Randolph Bedford was the father of Eric Bedford (q.v.), and grandfather of Liz Collins (q.v.). Born in Sydney, he attended Newtown Public School. At 16, and after a range of jobs, he started travelling the western plains of NSW. In Albury, he discovered The Bulletin for the first time and 'thereby entered a new world'. His first newspaper job was in Bourke, but his fascination with the mining industry saw him move to the Broken Hill Argus in 1888. He briefly worked on the Adelaide Advertiser, then for two years on the Melbourne Age, becoming the latter’s crime reporter.
Bedford worked through the depression as a freelance journalist. In 1892, he was owner of the Gippsland newspaper Toora and Welshpool Pioneer. In 1896, he launched the Clarion which was illustrated and partly edited by his friend Lionel Lindsay. His later journalism included articles on mining and other topics for Lone Hand and The Bulletin. Bedford wrote a small work of literary journalism, “The Retail Brand of Gentleman” (1893) for The Bulletin, and later a series of articles about London (1902/1903).
Bedford travelled overseas as well, leaving a reprint of his Bulletin contributions on the Mediterranean in Explorations in Civilization (1916). He produced a play, White Australia or the Empty North (staged in Melbourne in 1909), as well as short stories, poetry and two novels, True Eyes and the Whirlwind (1903) and The Snare of Strength (1905). Part of his unfinished autobiography was published posthumously as Naught to Thirty-Three (1944).

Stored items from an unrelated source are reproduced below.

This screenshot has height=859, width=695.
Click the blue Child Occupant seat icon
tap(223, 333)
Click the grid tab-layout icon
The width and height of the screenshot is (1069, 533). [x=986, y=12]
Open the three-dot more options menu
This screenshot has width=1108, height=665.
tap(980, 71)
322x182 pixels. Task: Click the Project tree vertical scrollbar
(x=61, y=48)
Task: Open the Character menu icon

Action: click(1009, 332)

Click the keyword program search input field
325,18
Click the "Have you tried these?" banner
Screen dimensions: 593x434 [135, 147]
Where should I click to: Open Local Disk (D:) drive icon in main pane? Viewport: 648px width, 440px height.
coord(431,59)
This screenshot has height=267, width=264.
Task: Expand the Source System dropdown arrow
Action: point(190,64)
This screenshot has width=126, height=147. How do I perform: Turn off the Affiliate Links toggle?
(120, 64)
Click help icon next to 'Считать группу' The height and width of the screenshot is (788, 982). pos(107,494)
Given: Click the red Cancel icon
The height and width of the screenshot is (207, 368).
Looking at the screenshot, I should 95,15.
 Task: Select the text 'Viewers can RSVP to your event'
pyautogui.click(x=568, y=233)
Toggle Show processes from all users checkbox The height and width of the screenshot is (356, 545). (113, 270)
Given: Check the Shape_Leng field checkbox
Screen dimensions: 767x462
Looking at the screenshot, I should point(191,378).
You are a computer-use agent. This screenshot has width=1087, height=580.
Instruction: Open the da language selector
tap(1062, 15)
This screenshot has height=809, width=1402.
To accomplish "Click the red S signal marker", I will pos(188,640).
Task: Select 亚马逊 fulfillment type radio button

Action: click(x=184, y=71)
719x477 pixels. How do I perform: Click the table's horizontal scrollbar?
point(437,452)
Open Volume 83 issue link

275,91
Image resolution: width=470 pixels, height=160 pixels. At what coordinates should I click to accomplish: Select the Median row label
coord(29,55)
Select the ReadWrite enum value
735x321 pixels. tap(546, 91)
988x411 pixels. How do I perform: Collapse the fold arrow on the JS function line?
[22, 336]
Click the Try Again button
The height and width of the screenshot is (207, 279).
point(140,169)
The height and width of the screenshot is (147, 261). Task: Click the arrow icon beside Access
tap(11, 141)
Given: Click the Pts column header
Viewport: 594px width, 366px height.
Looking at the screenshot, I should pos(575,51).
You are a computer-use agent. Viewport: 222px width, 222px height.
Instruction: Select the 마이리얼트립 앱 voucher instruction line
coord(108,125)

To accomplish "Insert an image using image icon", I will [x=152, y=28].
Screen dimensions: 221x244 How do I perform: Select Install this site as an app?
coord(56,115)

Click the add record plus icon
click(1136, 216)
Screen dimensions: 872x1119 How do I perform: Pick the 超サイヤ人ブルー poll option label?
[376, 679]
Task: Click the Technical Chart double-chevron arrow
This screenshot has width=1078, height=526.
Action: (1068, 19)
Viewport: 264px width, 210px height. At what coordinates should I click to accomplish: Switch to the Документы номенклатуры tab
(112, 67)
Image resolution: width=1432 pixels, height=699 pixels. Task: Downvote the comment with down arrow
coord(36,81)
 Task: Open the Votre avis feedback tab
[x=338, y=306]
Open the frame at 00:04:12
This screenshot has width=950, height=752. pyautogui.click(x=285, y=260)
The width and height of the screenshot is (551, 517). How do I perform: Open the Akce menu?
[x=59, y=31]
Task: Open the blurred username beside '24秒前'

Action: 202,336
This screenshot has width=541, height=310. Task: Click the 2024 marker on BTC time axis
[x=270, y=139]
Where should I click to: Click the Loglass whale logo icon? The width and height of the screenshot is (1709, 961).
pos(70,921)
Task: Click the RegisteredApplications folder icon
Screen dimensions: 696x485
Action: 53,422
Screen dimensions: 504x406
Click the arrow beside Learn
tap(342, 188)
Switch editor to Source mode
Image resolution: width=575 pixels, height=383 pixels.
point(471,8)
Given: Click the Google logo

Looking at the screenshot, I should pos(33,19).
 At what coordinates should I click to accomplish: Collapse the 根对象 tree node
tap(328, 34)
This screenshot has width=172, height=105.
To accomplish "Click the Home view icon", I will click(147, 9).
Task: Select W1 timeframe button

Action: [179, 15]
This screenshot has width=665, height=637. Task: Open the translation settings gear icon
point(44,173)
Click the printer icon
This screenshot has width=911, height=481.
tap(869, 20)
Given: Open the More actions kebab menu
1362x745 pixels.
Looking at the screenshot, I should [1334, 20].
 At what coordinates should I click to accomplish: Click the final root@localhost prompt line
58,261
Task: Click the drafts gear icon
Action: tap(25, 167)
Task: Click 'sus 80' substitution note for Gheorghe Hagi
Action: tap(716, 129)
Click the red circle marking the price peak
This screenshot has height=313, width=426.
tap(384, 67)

Bedford gained considerable wealth from goldmining in WA, and was a parliamentarian in Queensland from 1917 to 1941. His papers are held at John Oxley Library (Qld). Randolph Bedford wrote the words of "Australia My Beloved Land", with music by Arthur Chanter. According to the Australian Dictionary of Biography, Bedford 'reputedly published some of his verse under the pseudonym "Martin Luther"'.